Charlie Brooker launches indie with Endemol

Writer, satirist and broadcaster Charlie Brooker has launched a new indie with production giant Endemol.

Charlie BrookerBrooker will be creative director of House of Tomorrow, which will create drama, comedy and feature films for the UK and international markets.

This marks the second time a Brooker prodco has partnered with Endemol. He launched Zeppotron with the writing team behind Channel 4 series The 11 O’Clock Show, which Endemol acquired in 2000.

He is best known for Channel 4’s dystopian miniseries Black Mirror, E4 zombie drama Dead Set, Sky 1 detective spoof A Touch of Cloth and his Wipe popular culture satire shows, which go out through the BBC. He also worked on British comedies The 11 O’Clock Show and Brass Eye.
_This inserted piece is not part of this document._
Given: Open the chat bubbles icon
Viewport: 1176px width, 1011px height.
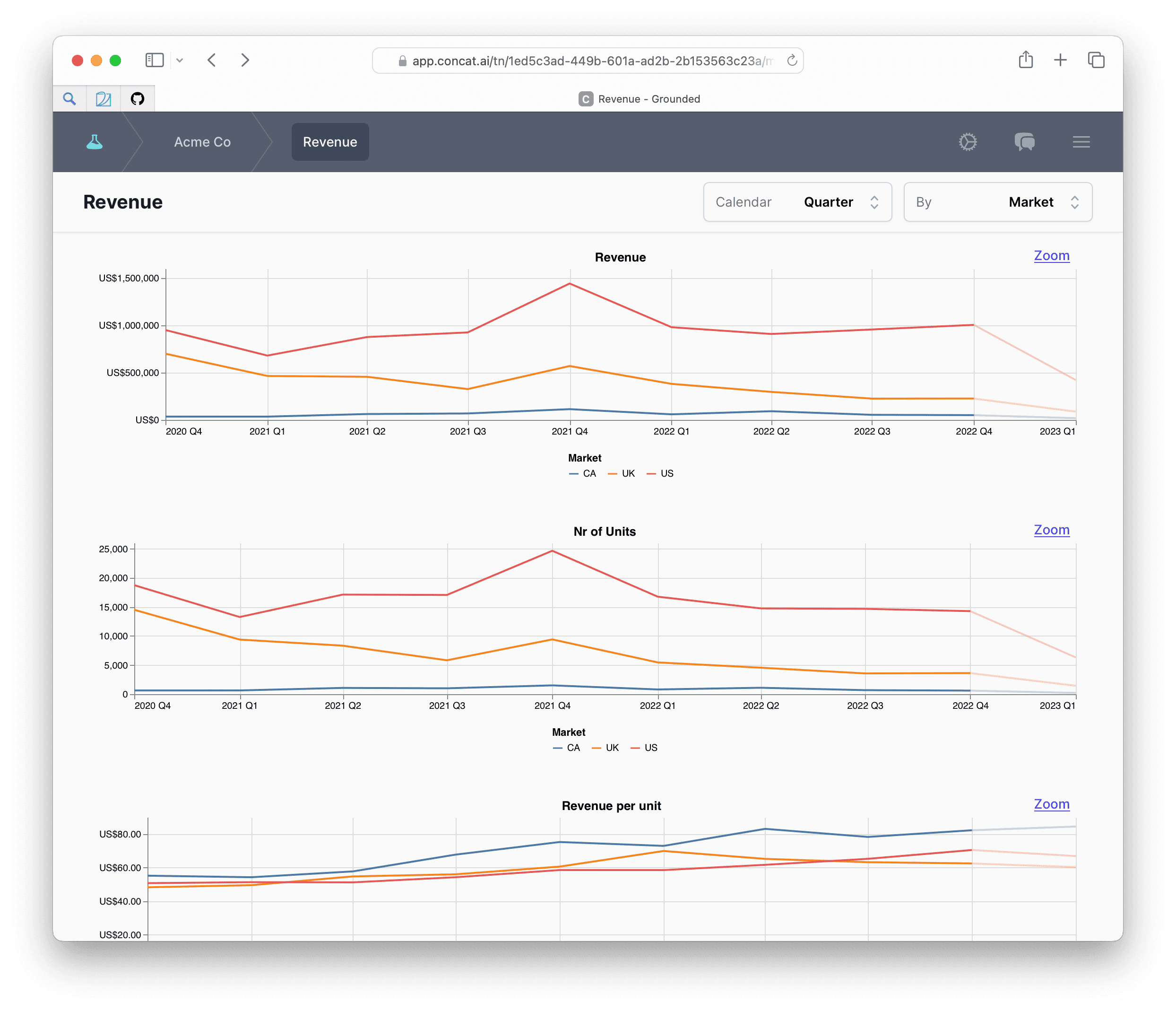Looking at the screenshot, I should pos(1024,142).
Annabel Jones, who was managing director of Zeppotron, will be MD at House of Tomorrow, which will sit within Lucas Church’s Endemol UK group. The prodco already has projects in development for broadcasters in the UK and US, according to Endemol.

“The one thing the world doesn’t need is yet more entertainment, but unfortunately for the world that’s what we’re hell-bent on producing,” said Brooker.
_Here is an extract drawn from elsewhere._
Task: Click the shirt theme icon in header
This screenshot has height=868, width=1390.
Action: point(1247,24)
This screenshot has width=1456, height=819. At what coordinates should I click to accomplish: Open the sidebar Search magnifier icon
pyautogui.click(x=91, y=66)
“We’ll produce fun in all its guises, whether that be the laugh-a-minute gaiety of Black Mirror, the show-stopping musical stylings of Weekly Wipe, or some hitherto-untested form of amusement that just about fits on a screen.”

Jones, meanwhile, was Zeppotron MD from July 2004 to November 2012, executive producing all Brooker’s shows during that time, before she stepped down so the pair could work on scripted projects. She was also previously Endemol UK’s head of business development, and headed up the Endemol’s British M&A efforts, as well as working in strategy.
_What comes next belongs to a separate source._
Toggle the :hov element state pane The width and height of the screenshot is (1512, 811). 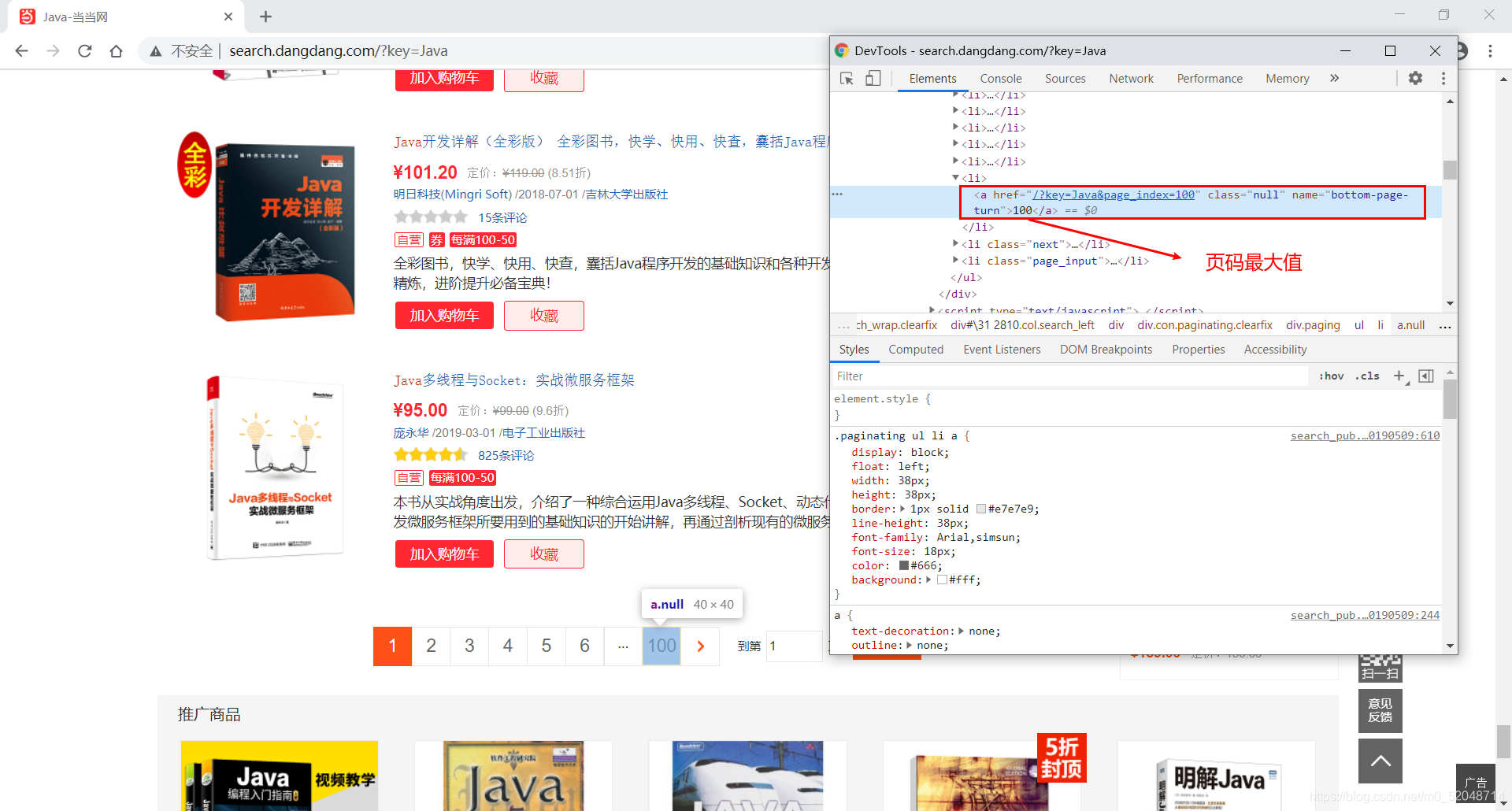(1331, 376)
House of Tomorrow will sit alongside Endemol UK scripted producers including Peaky Blinders coproducer Tiger Aspect, and The Mill prodco Darlow Smithson Productions.

Endemol has also a US studio producing drama, while Endemol Australia is working on major World War I miniseries Gallipoli. The firm says its international scripted business has grown 75% in the past five years.